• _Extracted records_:
============
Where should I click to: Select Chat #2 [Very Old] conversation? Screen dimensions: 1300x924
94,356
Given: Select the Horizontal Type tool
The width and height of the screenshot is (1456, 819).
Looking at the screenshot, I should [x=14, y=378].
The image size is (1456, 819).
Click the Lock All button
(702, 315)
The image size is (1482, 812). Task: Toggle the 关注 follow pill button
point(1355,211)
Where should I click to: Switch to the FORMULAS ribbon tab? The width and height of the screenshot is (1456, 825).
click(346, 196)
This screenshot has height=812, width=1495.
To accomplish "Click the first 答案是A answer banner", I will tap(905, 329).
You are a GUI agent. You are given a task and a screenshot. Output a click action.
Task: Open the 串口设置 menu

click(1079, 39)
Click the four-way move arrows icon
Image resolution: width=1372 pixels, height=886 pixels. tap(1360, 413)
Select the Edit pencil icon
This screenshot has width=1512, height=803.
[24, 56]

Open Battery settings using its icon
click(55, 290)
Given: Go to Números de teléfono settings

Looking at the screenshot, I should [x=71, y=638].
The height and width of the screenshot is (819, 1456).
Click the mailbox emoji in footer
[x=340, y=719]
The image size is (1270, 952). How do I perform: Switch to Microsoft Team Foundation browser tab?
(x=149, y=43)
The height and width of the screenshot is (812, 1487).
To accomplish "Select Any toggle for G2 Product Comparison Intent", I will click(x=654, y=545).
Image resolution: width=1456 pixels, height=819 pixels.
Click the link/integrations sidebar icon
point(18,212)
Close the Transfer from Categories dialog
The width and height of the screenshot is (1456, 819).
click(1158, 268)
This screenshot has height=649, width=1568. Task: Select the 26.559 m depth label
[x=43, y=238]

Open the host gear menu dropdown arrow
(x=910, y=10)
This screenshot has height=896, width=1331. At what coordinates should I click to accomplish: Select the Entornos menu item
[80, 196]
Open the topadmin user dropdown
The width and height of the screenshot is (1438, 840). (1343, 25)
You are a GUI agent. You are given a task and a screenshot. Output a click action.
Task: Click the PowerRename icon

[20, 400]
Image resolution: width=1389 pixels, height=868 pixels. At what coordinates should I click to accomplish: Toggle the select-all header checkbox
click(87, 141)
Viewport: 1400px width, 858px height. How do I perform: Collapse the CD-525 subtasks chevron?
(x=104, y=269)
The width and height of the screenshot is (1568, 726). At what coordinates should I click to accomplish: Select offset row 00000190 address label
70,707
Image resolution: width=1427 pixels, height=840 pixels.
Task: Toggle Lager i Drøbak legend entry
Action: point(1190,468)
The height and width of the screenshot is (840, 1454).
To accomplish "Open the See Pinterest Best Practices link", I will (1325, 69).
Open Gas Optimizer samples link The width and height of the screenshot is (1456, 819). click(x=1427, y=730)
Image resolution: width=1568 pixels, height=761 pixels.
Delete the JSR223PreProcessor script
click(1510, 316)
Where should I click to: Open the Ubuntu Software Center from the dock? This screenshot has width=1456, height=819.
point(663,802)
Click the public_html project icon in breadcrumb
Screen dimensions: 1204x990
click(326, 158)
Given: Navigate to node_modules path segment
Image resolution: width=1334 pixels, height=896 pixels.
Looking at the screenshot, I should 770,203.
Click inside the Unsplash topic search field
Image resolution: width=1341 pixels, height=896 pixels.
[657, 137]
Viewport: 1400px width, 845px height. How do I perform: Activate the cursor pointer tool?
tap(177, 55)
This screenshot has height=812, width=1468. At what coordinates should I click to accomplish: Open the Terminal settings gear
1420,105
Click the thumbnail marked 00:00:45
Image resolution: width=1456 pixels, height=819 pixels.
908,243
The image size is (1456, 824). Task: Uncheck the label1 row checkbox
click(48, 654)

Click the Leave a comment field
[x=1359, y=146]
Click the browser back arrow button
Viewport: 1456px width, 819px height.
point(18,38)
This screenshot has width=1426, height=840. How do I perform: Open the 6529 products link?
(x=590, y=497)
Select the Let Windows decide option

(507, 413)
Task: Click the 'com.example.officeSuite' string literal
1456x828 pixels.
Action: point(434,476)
============
• _What you have to do_:
Retype all the data verbatim.

• _Output below_:
Where should I click to: Select Chat #2 [Very Old] conversation? Screen dimensions: 1300x924
94,356
Given: Select the Horizontal Type tool
The width and height of the screenshot is (1456, 819).
Looking at the screenshot, I should [x=14, y=378].
The image size is (1456, 819).
Click the Lock All button
(702, 315)
The image size is (1482, 812). Task: Toggle the 关注 follow pill button
point(1355,211)
Where should I click to: Switch to the FORMULAS ribbon tab? The width and height of the screenshot is (1456, 825).
click(346, 196)
This screenshot has height=812, width=1495.
To accomplish "Click the first 答案是A answer banner", I will tap(905, 329).
You are a GUI agent. You are given a task and a screenshot. Output a click action.
Task: Open the 串口设置 menu

click(1079, 39)
Click the four-way move arrows icon
Image resolution: width=1372 pixels, height=886 pixels. tap(1360, 413)
Select the Edit pencil icon
This screenshot has width=1512, height=803.
[24, 56]

Open Battery settings using its icon
click(55, 290)
Given: Go to Números de teléfono settings

Looking at the screenshot, I should [x=71, y=638].
The height and width of the screenshot is (819, 1456).
Click the mailbox emoji in footer
[x=340, y=719]
The image size is (1270, 952). How do I perform: Switch to Microsoft Team Foundation browser tab?
(x=149, y=43)
The height and width of the screenshot is (812, 1487).
To accomplish "Select Any toggle for G2 Product Comparison Intent", I will click(x=654, y=545).
Image resolution: width=1456 pixels, height=819 pixels.
Click the link/integrations sidebar icon
point(18,212)
Close the Transfer from Categories dialog
The width and height of the screenshot is (1456, 819).
click(1158, 268)
This screenshot has height=649, width=1568. Task: Select the 26.559 m depth label
[x=43, y=238]

Open the host gear menu dropdown arrow
(x=910, y=10)
This screenshot has height=896, width=1331. At what coordinates should I click to accomplish: Select the Entornos menu item
[80, 196]
Open the topadmin user dropdown
The width and height of the screenshot is (1438, 840). (1343, 25)
You are a GUI agent. You are given a task and a screenshot. Output a click action.
Task: Click the PowerRename icon

[20, 400]
Image resolution: width=1389 pixels, height=868 pixels. At what coordinates should I click to accomplish: Toggle the select-all header checkbox
click(87, 141)
Viewport: 1400px width, 858px height. How do I perform: Collapse the CD-525 subtasks chevron?
(x=104, y=269)
The width and height of the screenshot is (1568, 726). At what coordinates should I click to accomplish: Select offset row 00000190 address label
70,707
Image resolution: width=1427 pixels, height=840 pixels.
Task: Toggle Lager i Drøbak legend entry
Action: point(1190,468)
The height and width of the screenshot is (840, 1454).
To accomplish "Open the See Pinterest Best Practices link", I will (1325, 69).
Open Gas Optimizer samples link The width and height of the screenshot is (1456, 819). click(x=1427, y=730)
Image resolution: width=1568 pixels, height=761 pixels.
Delete the JSR223PreProcessor script
click(1510, 316)
Where should I click to: Open the Ubuntu Software Center from the dock? This screenshot has width=1456, height=819.
point(663,802)
Click the public_html project icon in breadcrumb
Screen dimensions: 1204x990
click(326, 158)
Given: Navigate to node_modules path segment
Image resolution: width=1334 pixels, height=896 pixels.
Looking at the screenshot, I should 770,203.
Click inside the Unsplash topic search field
Image resolution: width=1341 pixels, height=896 pixels.
[657, 137]
Viewport: 1400px width, 845px height. How do I perform: Activate the cursor pointer tool?
tap(177, 55)
This screenshot has height=812, width=1468. At what coordinates should I click to accomplish: Open the Terminal settings gear
1420,105
Click the thumbnail marked 00:00:45
Image resolution: width=1456 pixels, height=819 pixels.
908,243
The image size is (1456, 824). Task: Uncheck the label1 row checkbox
click(48, 654)

Click the Leave a comment field
[x=1359, y=146]
Click the browser back arrow button
Viewport: 1456px width, 819px height.
point(18,38)
This screenshot has width=1426, height=840. How do I perform: Open the 6529 products link?
(x=590, y=497)
Select the Let Windows decide option

(507, 413)
Task: Click the 'com.example.officeSuite' string literal
1456x828 pixels.
Action: point(434,476)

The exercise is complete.